Inflation data matters the most for the central bank's (RBI) policy. The RBI resisted pressure to support the INR during stormy periods of emerging market contagion earlier in the year, and again in October when a row between the RBI and the government intensified. The RBI's rationale for keeping policy stable has been well-behaved consumer price inflation, within the 2-6% policy target, and increased downside growth risks. We don’t expect the data this week to depart from the recent trend of stable inflation of around 4%. The good news here is a conditional waiver from the US sanctions on oil imports from Iran, at least for six months.

With lower oil prices offsetting administrative measures (a hike in minimum support prices for farm products and higher civil servant salaries) inflation should remain in the middle of the RBI’s target range through the end of the current financial year in March 2019.

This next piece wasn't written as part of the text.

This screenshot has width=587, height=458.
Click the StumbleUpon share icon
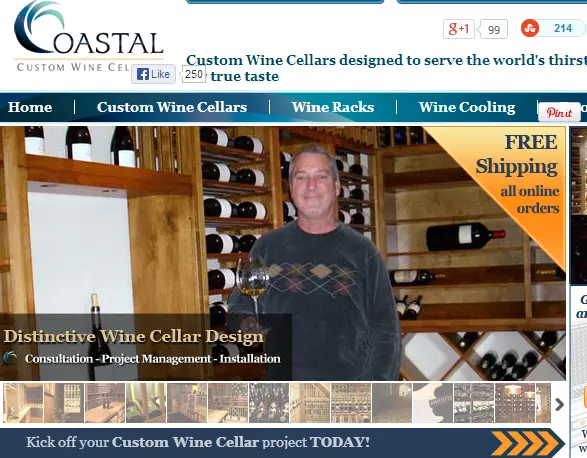[530, 28]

However, with tight liquidity depressing investment and the drag from net exports continuing to widen, GDP growth is poised to slow. The industrial production data for September is expected to testify to this view after a dismal export growth in that month. The year-on-year export growth likely has rebounded in October, thanks mainly to a favourable base effect, and yet the trade deficit looks set to swell, despite lower oil prices, making net exports a greater drag on GDP growth coming into the third quarter of the financial year. On our forecast, GDP growth decelerated to 7.5% in the second quarter of FY2019 (July-September 2018) from an outstanding 8.2% pace in the first quarter (data due on 30 November).

Revision to RBI policy and INR forecasts

Such a growth-inflation dynamic reduces the odds of the RBI changing its monetary policy at the forthcoming bi-monthly meeting on 5 December.

The RBI shifted the policy stance from 'neutral' to 'calibrated tightening' at the previous meeting in October, though it stopped short of raising the policy interest rate as was required at the time to curb the INR depreciation pressure. Now with a firmer rupee, stable inflation, and, more importantly, the ongoing tussle with the government, the RBI has strong grounds to leave the policy on hold in December.

As such, we have revised our policy forecast from a 50bp rate hike in December, which hinged on expectations of the non-ending currency plight and high oil price adding to inflation pressure, to no hike. We don't think the inflation risk is over though and maintain our view of a 50bp rate hike in 2019.

Likewise, we don't think the INR depreciation pressure is over either. But for now, on the expectation of no further escalation of tensions between the RBI and the government, we do anticipate a reduced depreciation pressure on the currency. Accordingly, we have revised our end-2018 forecast for USD/INR from 76.5 to 74.0. However, the potential escalation in the political uncertainty amid legislative assembly elections in five states this month, and in the run-up to the national elections in May 2019, will sustain the weakening bias on the INR. We continue to see the USD/INR rising past the 75 level against the USD in the next three-to-six months.